After an explosive increase in commercial drone registrations in 2018, the Federal Aviation Administration has revised its predictions for the sector and now expects it to triple in size by the year 2023, according to NextGov.
According to NextGov, the FAA was caught off guard when commercial drone operators registered over 175,000 drones in 2018, showing they “dramatically underestimated” how popular the technology would be. Though agency officials still expect growth to taper off over time, NextGov wrote, the surge in drones forced them to revise their numbers:
Last year alone, commercial drone operators registered more than 175,000 new aircraft with the FAA, increasing the total number of commercial drones in use across the U.S. by more than 170 percent, according to the administration’s annual aerospace forecast. The surge in registrations, which expanded the commercial drone market to 277,000 units, “far exceed[ed]” the 44 percent growth officials predicted at the beginning of the year.
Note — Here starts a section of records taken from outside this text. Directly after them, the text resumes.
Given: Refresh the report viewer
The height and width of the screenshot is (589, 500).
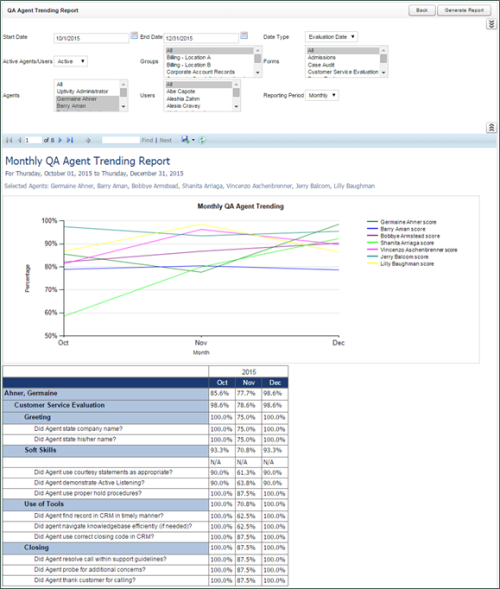Looking at the screenshot, I should point(202,140).
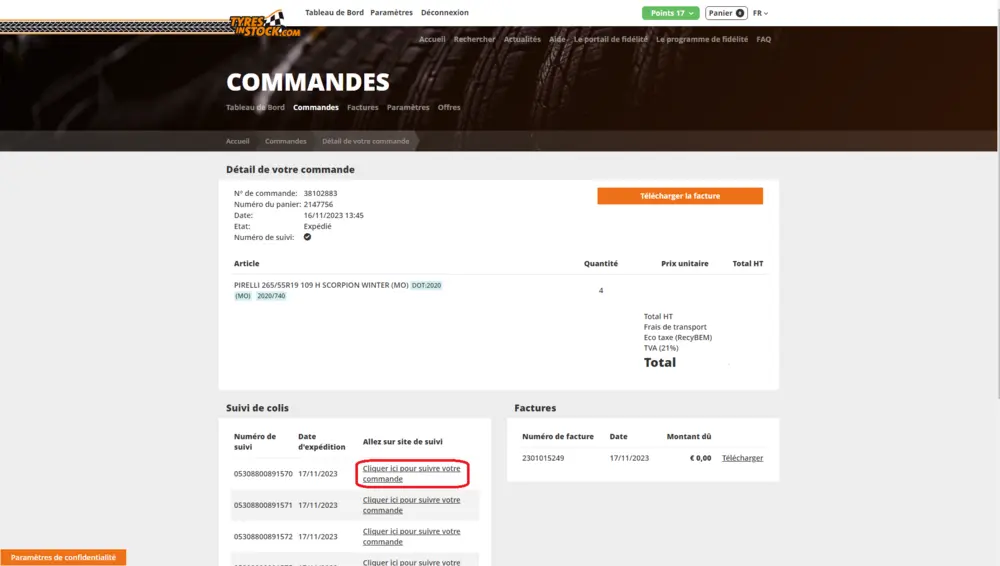Select the Factures tab under Commandes
The image size is (1000, 566).
pos(363,107)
... Last year, the administration predicted there would be roughly 452,000 commercial drones in use by 2022, but now it expects the industry to hit that size around the beginning of next year. Based on the latest data, FAA predicts the commercial drone market will triple over the next five years, hitting 835,000 aircraft by 2023.
NextGov added that one key factor appears to have been advancements in “consumer-grade” drones that cost under $10,000, making commercial adoption of those units for purposes like “research, pilot training, filming, building inspection and a slew of other professional activities” more feasible. Recreational drones still far outnumber commercial ones at an estimated 1.25 million in use, but proportionally aren’t expected to grow as quickly, with the FAA projecting 1.4 million in use by 2023.
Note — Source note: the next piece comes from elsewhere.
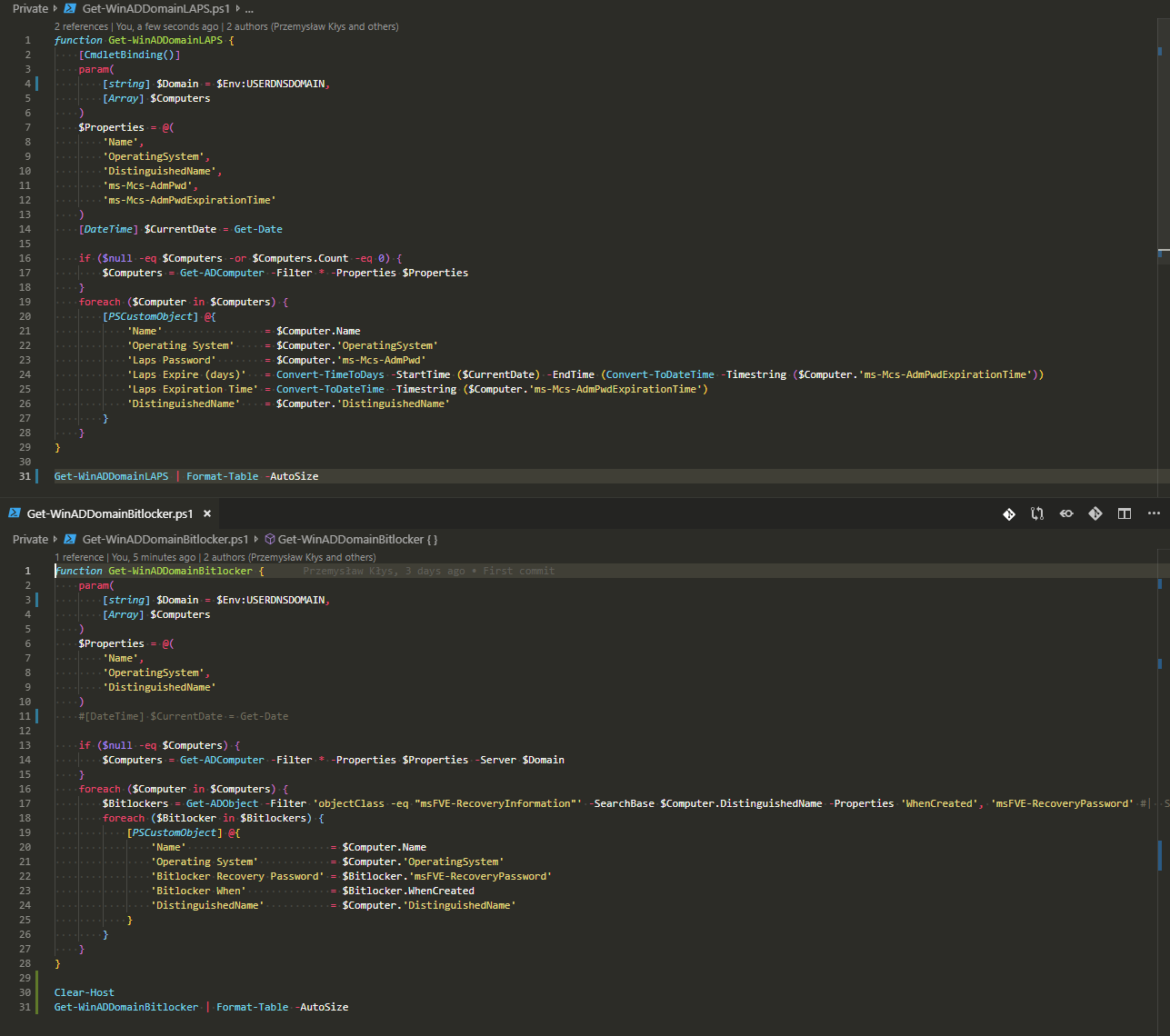The width and height of the screenshot is (1170, 1036).
Task: Click PowerShell file icon in LAPS breadcrumb
Action: tap(70, 9)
The FAA also predicted that drones will become more useful for a variety of commercial purposes over the coming years, writing that as they become “operationally more efficient and safe, battery life expands and integration continues, new business models will begin to develop.” While the report noted it is “impossible” to predict with any certainty how much demand will exist for those services—say, package delivery by drone—that 835,000 number is their best guess, with anywhere between 603,000 and 1.29 million commercial drones possible on the low and high ranges respectively.
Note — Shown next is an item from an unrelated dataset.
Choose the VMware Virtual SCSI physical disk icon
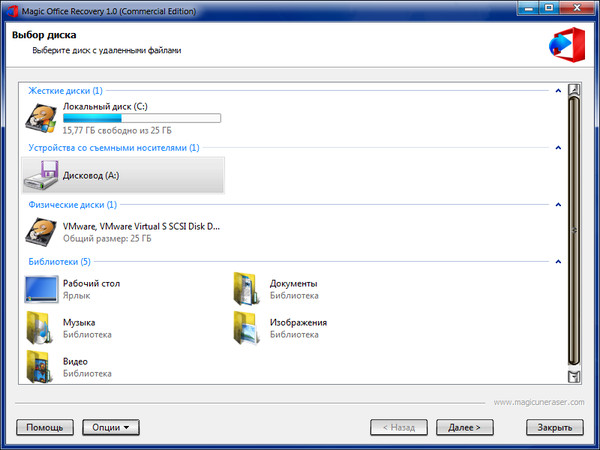 42,232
Numerous companies have touted ways to cash in on the drone market, including Amazon’s wildly speculative patents for flying warehouses, nightmarish jellyfish-like machines that deliver packages, and drones that self-destruct before they hit the ground to reduce the risk of decapitating someone. However, Amazon has been touting this idea for years without many signs that it is becoming a mass-market reality (Google’s parent company Alphabet appears to be somewhat closer), with even ground-based variants like its Amazon Scout likely to experience daunting technical hurdles. The FAA’s report shows that whether or not the flashiest applications of aerial drones get off the pad soon, however, more practical uses are still bound to fuel the expansion of the market.